** start Dataset content **

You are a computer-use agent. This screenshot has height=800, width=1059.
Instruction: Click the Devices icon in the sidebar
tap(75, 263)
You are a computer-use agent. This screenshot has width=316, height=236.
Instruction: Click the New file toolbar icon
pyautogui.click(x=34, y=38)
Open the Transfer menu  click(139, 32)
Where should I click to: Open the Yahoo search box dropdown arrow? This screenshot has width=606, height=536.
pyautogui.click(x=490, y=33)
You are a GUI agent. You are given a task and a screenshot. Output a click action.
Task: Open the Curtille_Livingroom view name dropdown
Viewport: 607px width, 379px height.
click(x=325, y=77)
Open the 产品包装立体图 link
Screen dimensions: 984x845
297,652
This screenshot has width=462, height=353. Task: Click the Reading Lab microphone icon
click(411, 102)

** end Dataset content **
** start Dataset content **

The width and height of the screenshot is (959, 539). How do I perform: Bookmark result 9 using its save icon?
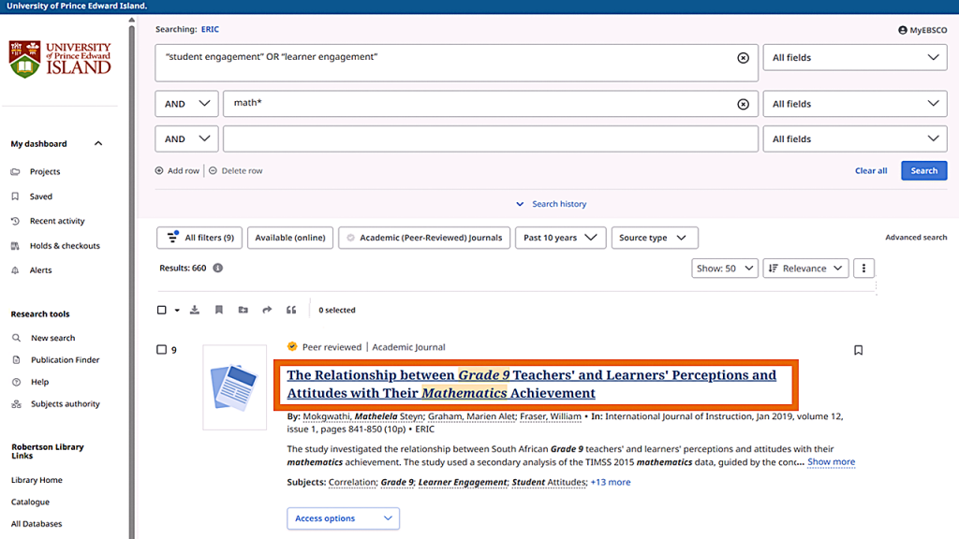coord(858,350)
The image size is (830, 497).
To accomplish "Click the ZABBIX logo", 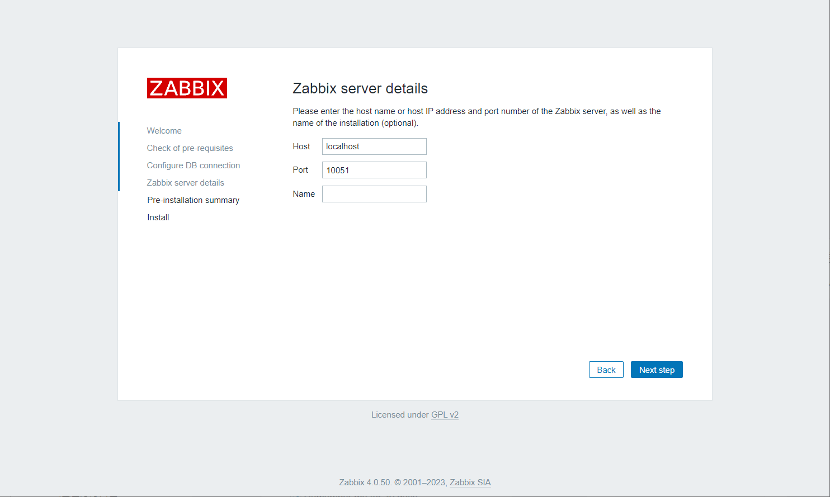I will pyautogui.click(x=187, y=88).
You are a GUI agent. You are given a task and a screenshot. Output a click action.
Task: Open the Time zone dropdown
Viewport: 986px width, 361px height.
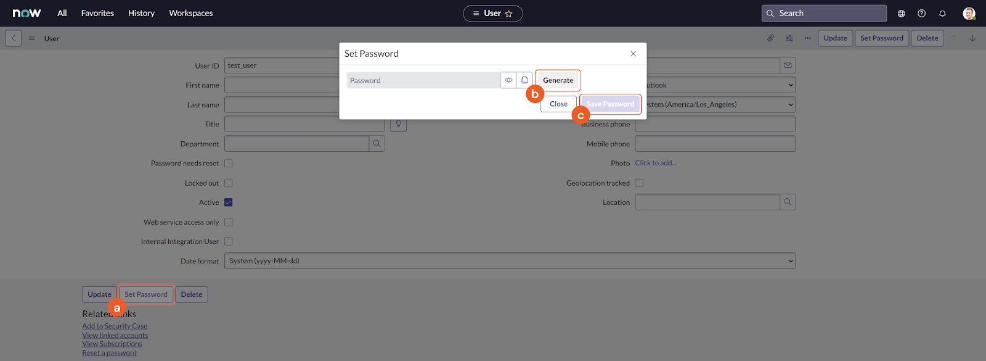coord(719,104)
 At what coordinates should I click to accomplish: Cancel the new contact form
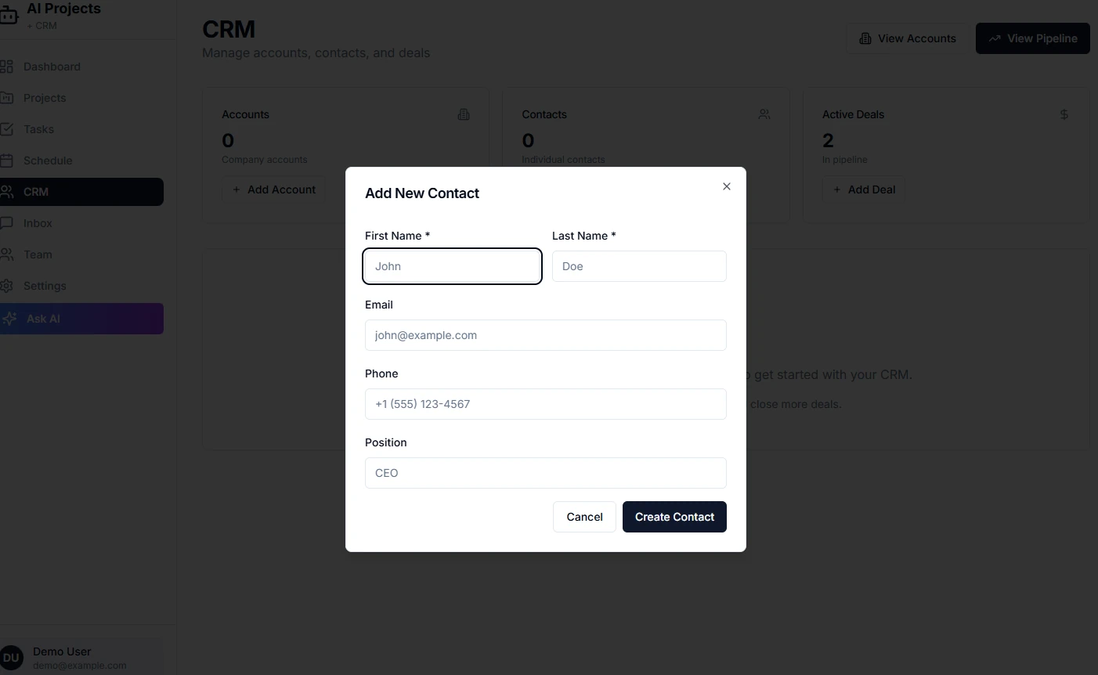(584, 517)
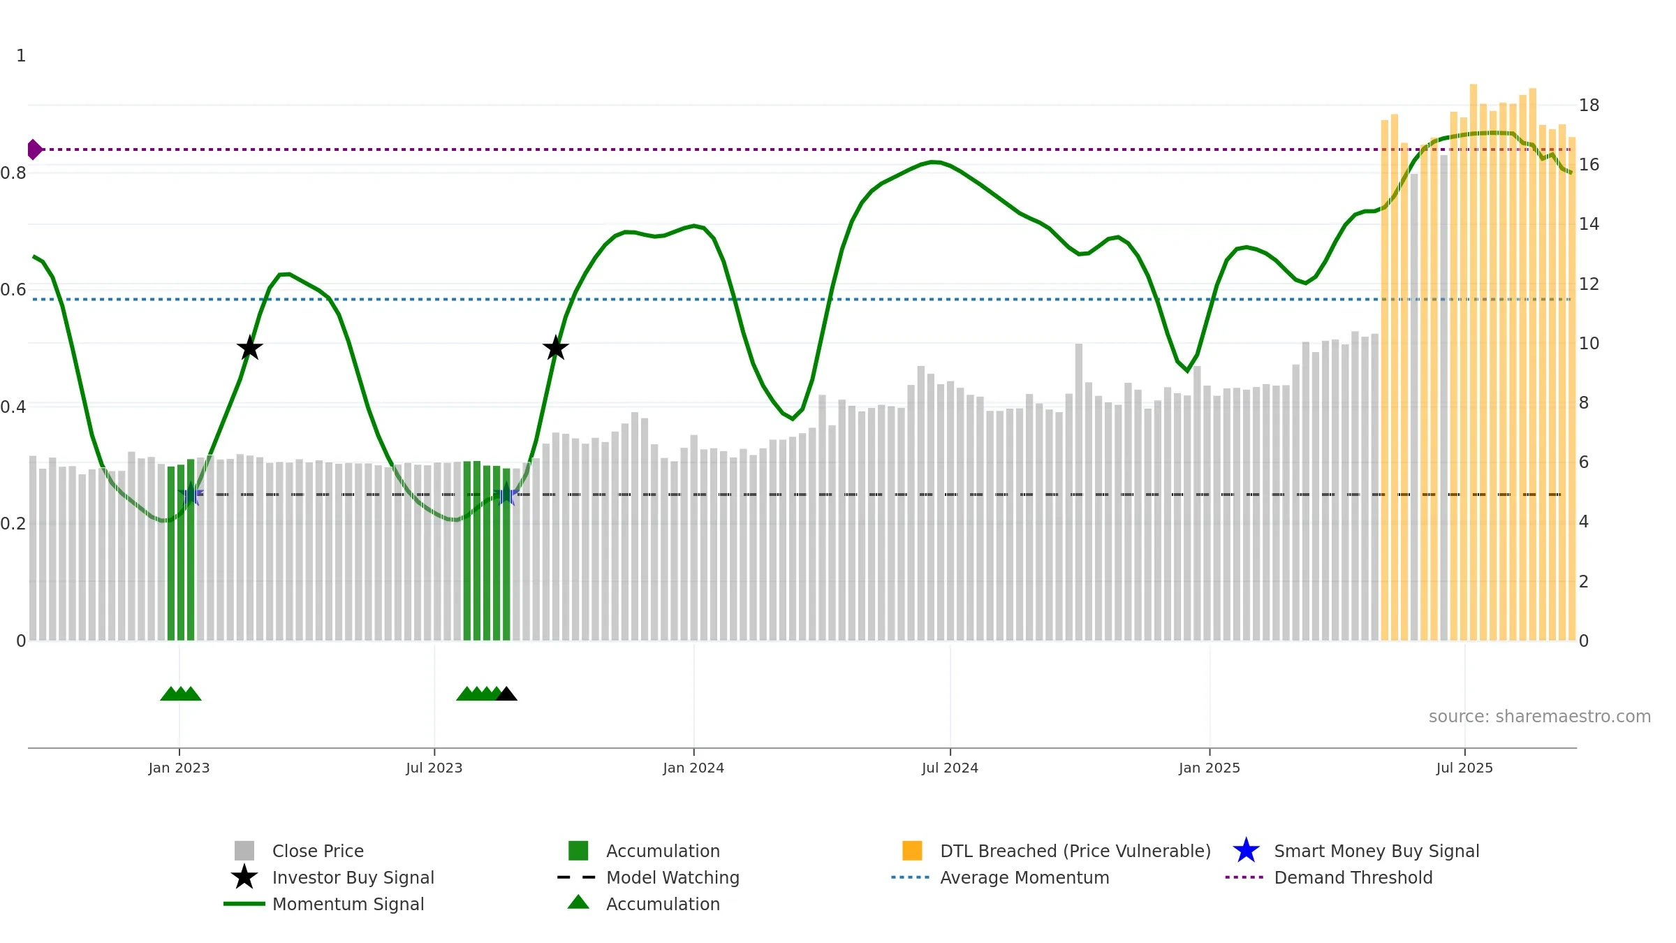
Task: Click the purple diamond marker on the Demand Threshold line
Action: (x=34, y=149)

** end Dataset content **
** start Dataset content **

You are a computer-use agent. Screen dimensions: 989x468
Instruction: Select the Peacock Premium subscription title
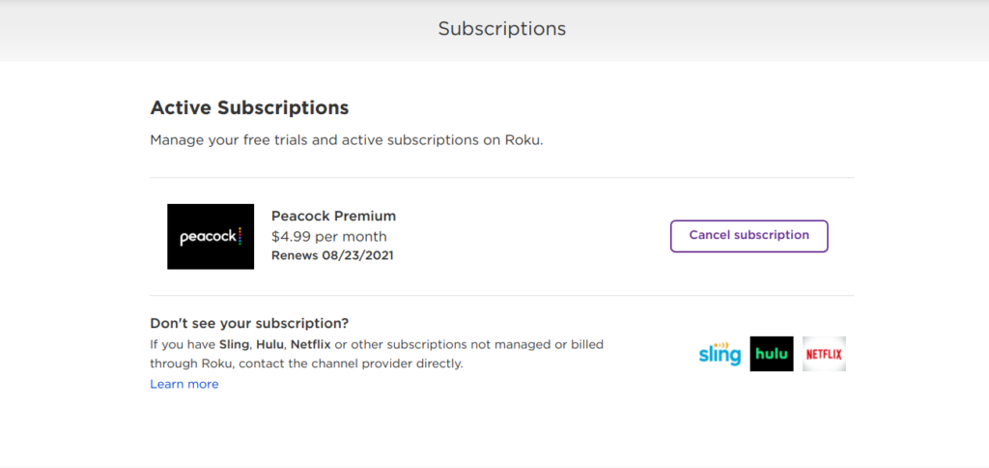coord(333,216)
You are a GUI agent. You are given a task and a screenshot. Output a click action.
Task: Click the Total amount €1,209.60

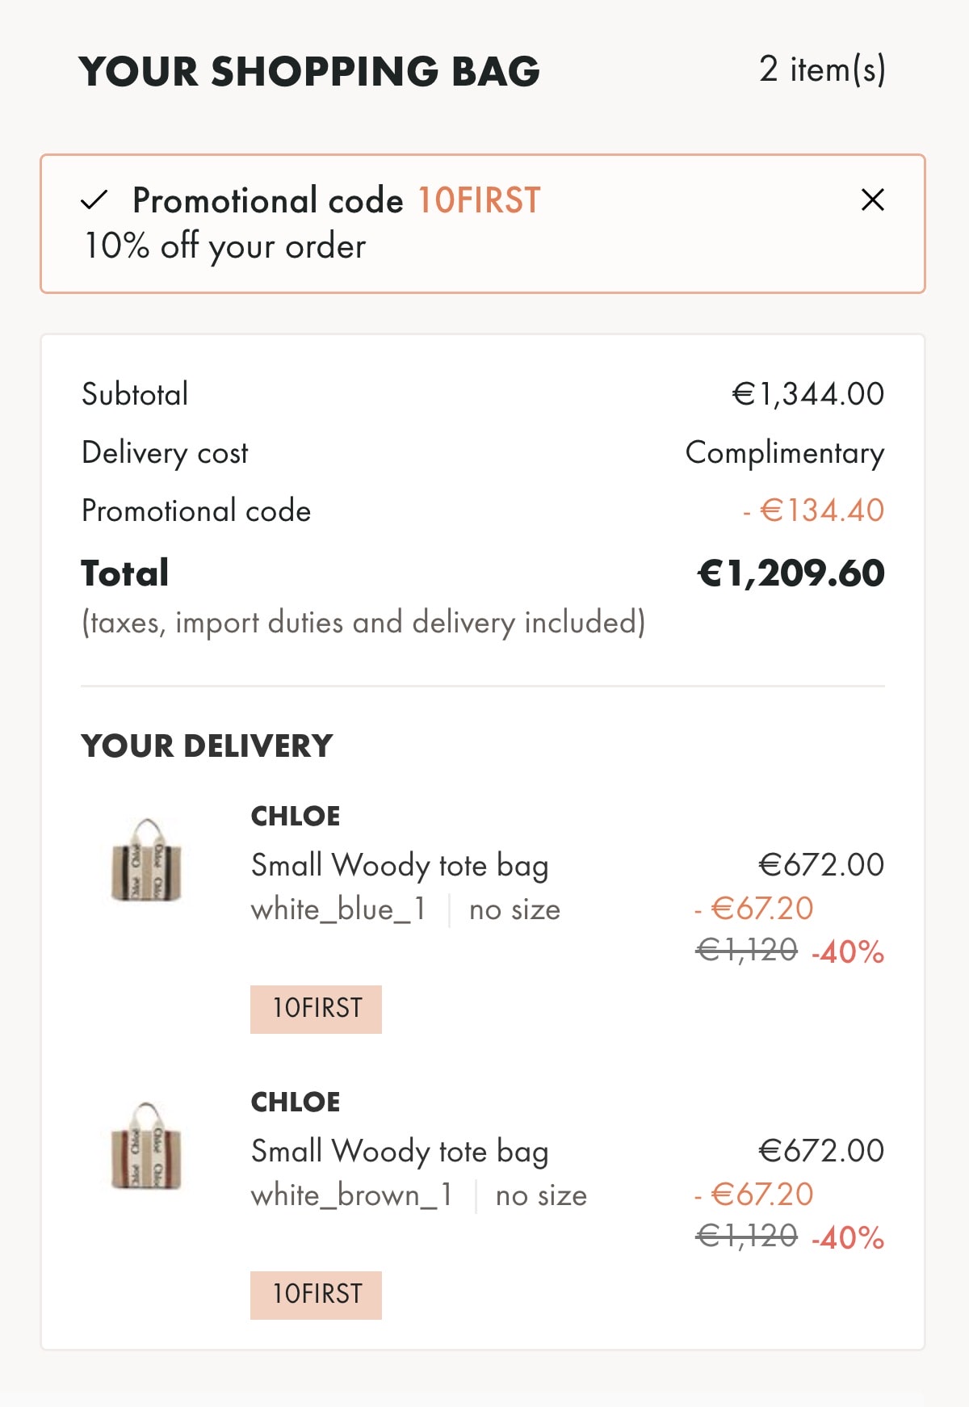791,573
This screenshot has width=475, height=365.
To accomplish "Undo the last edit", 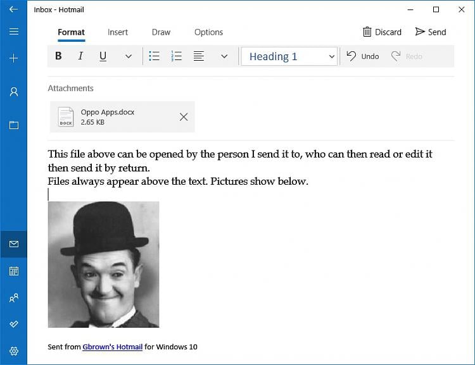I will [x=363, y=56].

** end Dataset content **

→ **Description of the task**: Count the lines in the rows above that contain the word "icon", treating uppercase and lowercase as different, and give only the number.

→ **Written solution**: 4